_Text under study_.

◆ ◆ ◆

云微

Posted on May 31

When CPU Noise Slows Down GPU Inference: Measuring Scheduler and IRQ Impact with eBPF

#ebpf #gpu #llm #performance

GPU inference often looks like a GPU problem, but the CPU still sits on the critical path. It prepares inputs, launches CUDA kernels, manages synchronization, handles runtime calls, and shares cores with system work, interrupts, and other tenants. If that CPU-side launch path is delayed, the GPU can be left waiting even when the GPU kernels themselves are fast.

This post asks a concrete question: when an LLM inference workload is running on a GPU, how much do Linux CPU scheduling decisions and IRQ handling actually matter?

To answer it, we built an eBPF tracing tool, cuda_sched_trace, that records CUDA kernel launches, scheduler context switches, and hard/soft IRQ events with nanosecond timestamps. We then ran Qwen3 0.6B inference under clean and noisy-neighbor conditions: CPU load from stress-ng, network load from iperf3, disk load from fio, a combined heavy-load case, and a mitigation case using CPU pinning and priority adjustment.

The short version: in a clean environment, scheduler and IRQ overhead are small. Under production-like noisy-neighbor conditions, they can become very real. Combined CPU, network, and disk interference reduced throughput by 20.5%, while simple CPU pinning reduced context switches by 96.3% and recovered most of the lost throughput.

Why CPU Scheduling Shows Up in GPU Inference

Modern GPU workloads, particularly LLM inference and training, require tight coordination between CPU and GPU execution. The CPU is responsible for:

preparing input data and kernel parameters
launching GPU kernels through CUDA APIs
managing memory transfers and synchronization

An interruption to that CPU-side workflow can delay GPU kernel submission. In the worst case, the GPU has available compute capacity but no new work to execute.

The motivation comes partly from Meta's work on sched_ext for AI training optimization, where production issues include "IRQs preempting our important tasks." Network interrupts (NET_RX/NET_TX) and block device interrupts can matter for large distributed training jobs, and custom scheduling policies can improve AI workload performance by 5-20%.

◆ ◆ ◆

_Source material_.
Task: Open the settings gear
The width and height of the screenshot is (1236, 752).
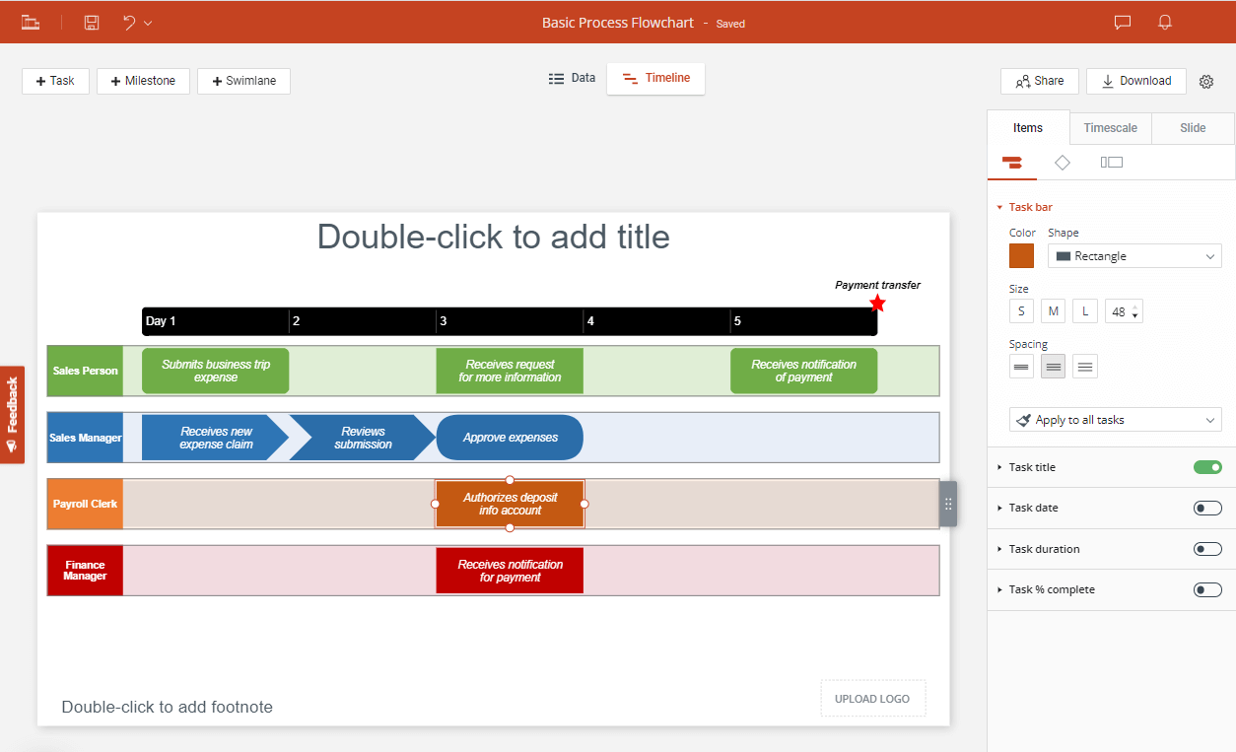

◆ ◆ ◆

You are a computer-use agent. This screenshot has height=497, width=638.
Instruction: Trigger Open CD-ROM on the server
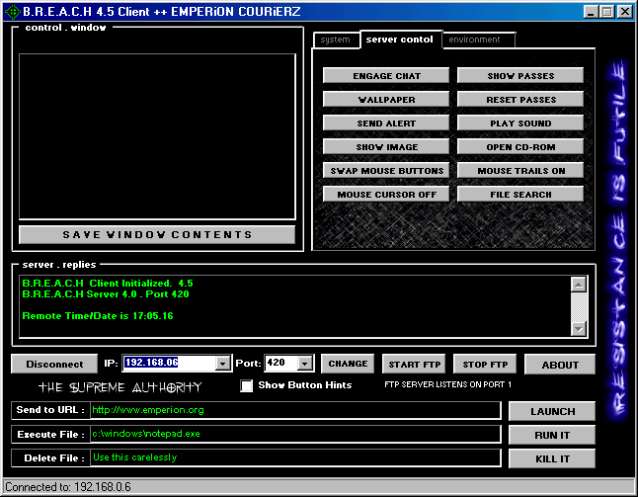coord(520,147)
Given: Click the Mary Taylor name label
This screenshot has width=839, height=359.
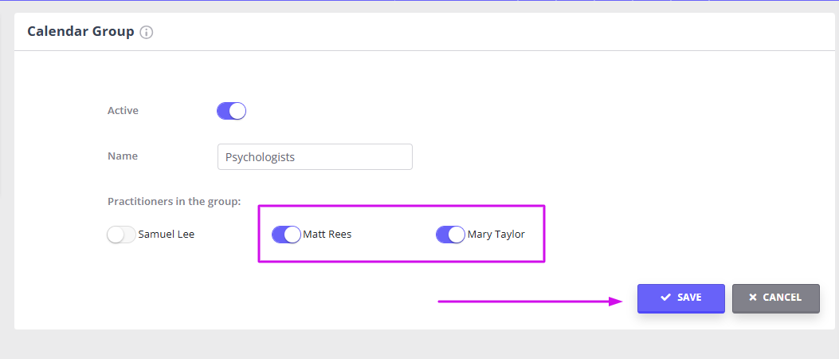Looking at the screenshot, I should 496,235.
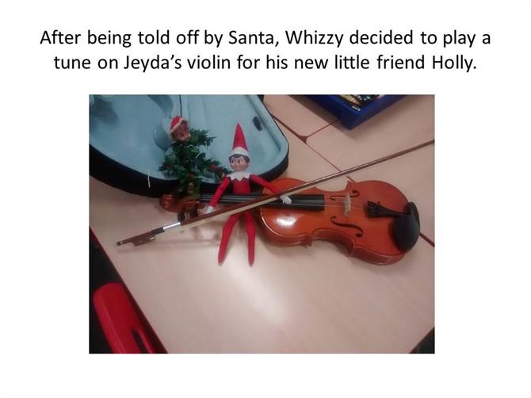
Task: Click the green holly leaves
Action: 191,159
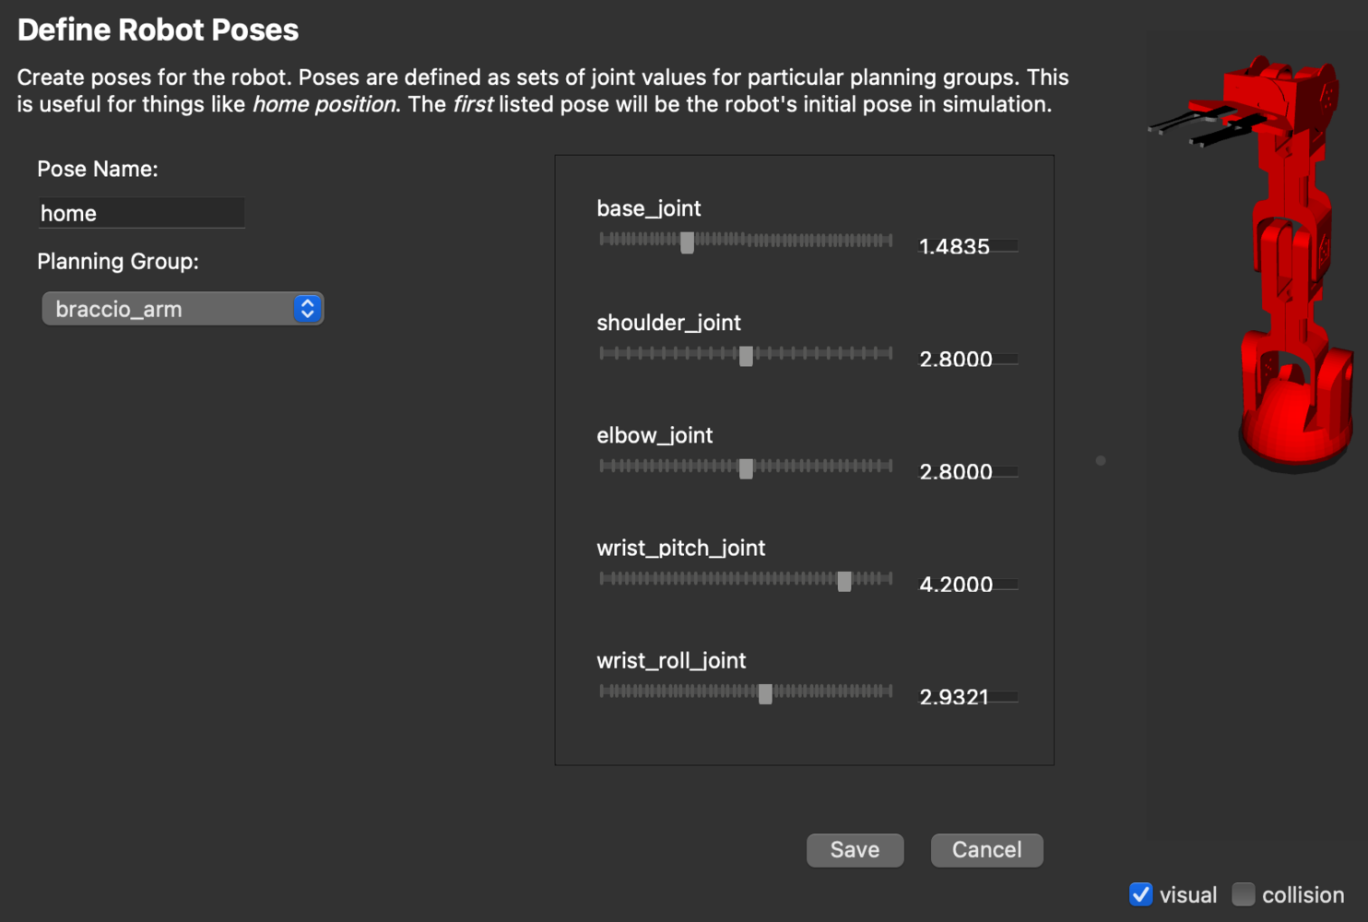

◆ ◆ ◆

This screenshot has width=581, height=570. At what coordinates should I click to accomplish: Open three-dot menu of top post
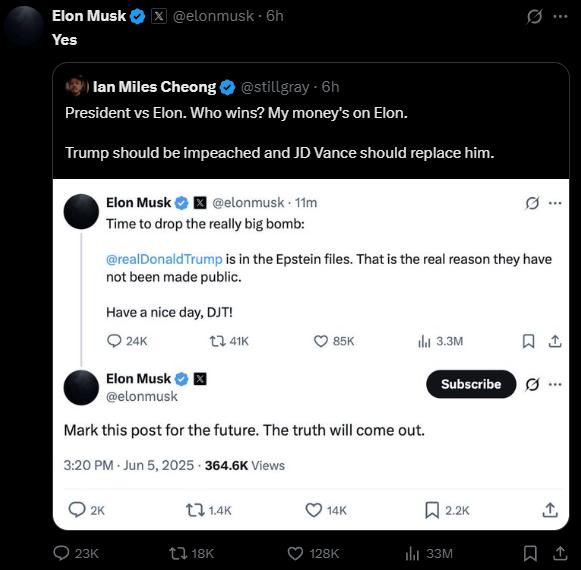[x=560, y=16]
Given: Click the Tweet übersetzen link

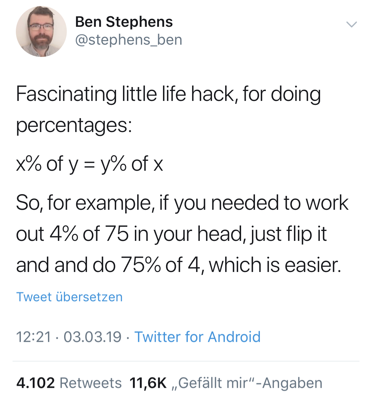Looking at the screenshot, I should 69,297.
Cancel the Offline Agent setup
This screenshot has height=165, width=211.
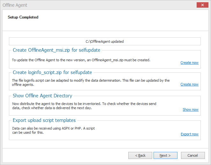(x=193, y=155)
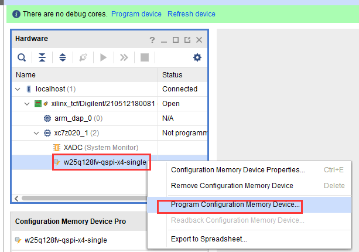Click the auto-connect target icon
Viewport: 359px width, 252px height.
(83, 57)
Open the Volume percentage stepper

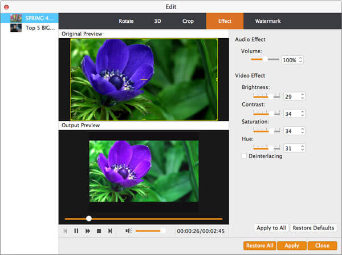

◆ ◆ ◆

_Work order 1_.
From the GPU inference post, write out the passage starting with "An interruption to" and going on through "performance by 5-20%.".
_Work order 2_.
Translate this sentence from the GPU inference post into Spanish: "In the worst case, the GPU has available compute capacity but no new work to execute."
_Work order 3_.
Does the GPU inference post agree with each statement? Answer yes or no for each, and quote the words that decide it.
(a) Combined CPU, network, and disk interference cut throughput by 20.5%.
(b) The tracing tool records events with microsecond timestamps.
(c) The disk load in the tests came from iperf3.
Use only the GPU inference post; the records play no part.

_Solution 1_.
An interruption to that CPU-side workflow can delay GPU kernel submission. In the worst case, the GPU has available compute capacity but no new work to execute.

The motivation comes partly from Meta's work on sched_ext for AI training optimization, where production issues include "IRQs preempting our important tasks." Network interrupts (NET_RX/NET_TX) and block device interrupts can matter for large distributed training jobs, and custom scheduling policies can improve AI workload performance by 5-20%.

_Solution 2_.
En el peor de los casos, la GPU tiene capacidad de cómputo disponible, pero no tiene trabajo nuevo que ejecutar.

_Solution 3_.
(a) Yes: "Combined CPU, network, and disk interference reduced throughput by 20.5%"
(b) No: "with nanosecond timestamps"
(c) No: "network load from iperf3, disk load from fio"